[Given records Boundary: Start]

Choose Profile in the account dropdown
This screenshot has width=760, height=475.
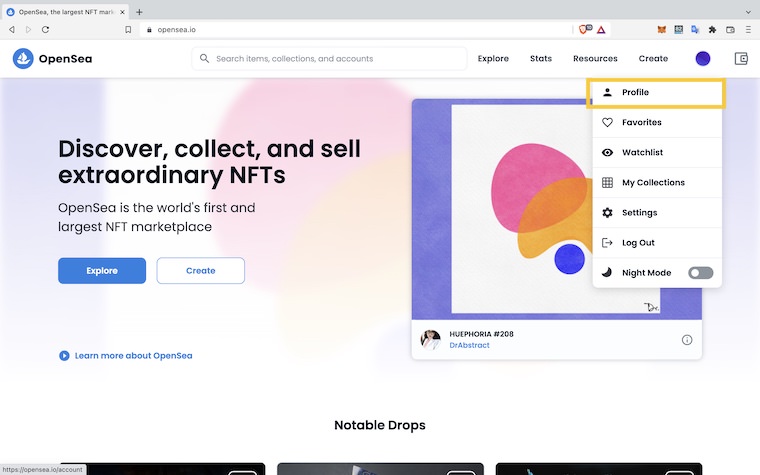coord(635,92)
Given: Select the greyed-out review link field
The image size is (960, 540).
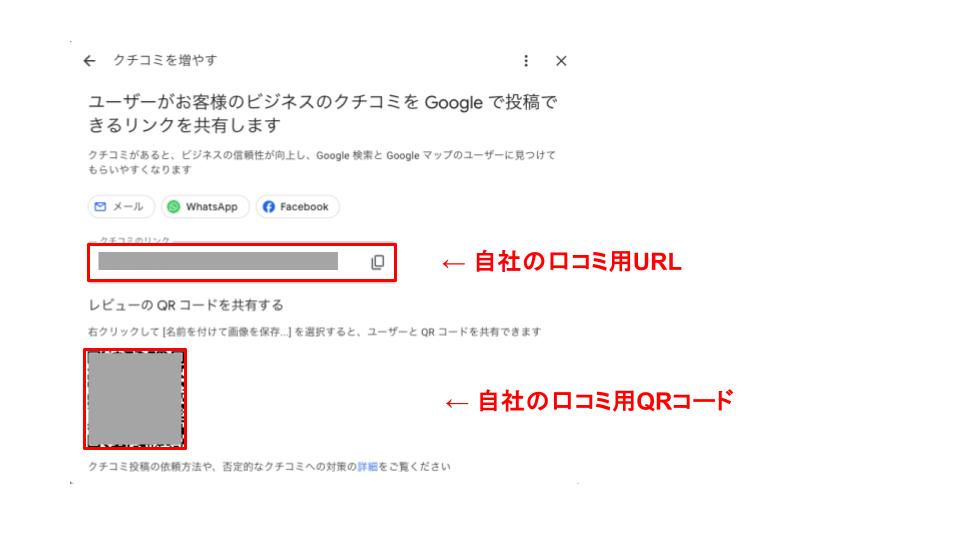Looking at the screenshot, I should [218, 261].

[Given records Boundary: End]

## Exercise details:
Output the data above verbatim, pictures excluded.

## Solution:
Choose Profile in the account dropdown
This screenshot has width=760, height=475.
coord(635,92)
Given: Select the greyed-out review link field
The image size is (960, 540).
Looking at the screenshot, I should [218, 261].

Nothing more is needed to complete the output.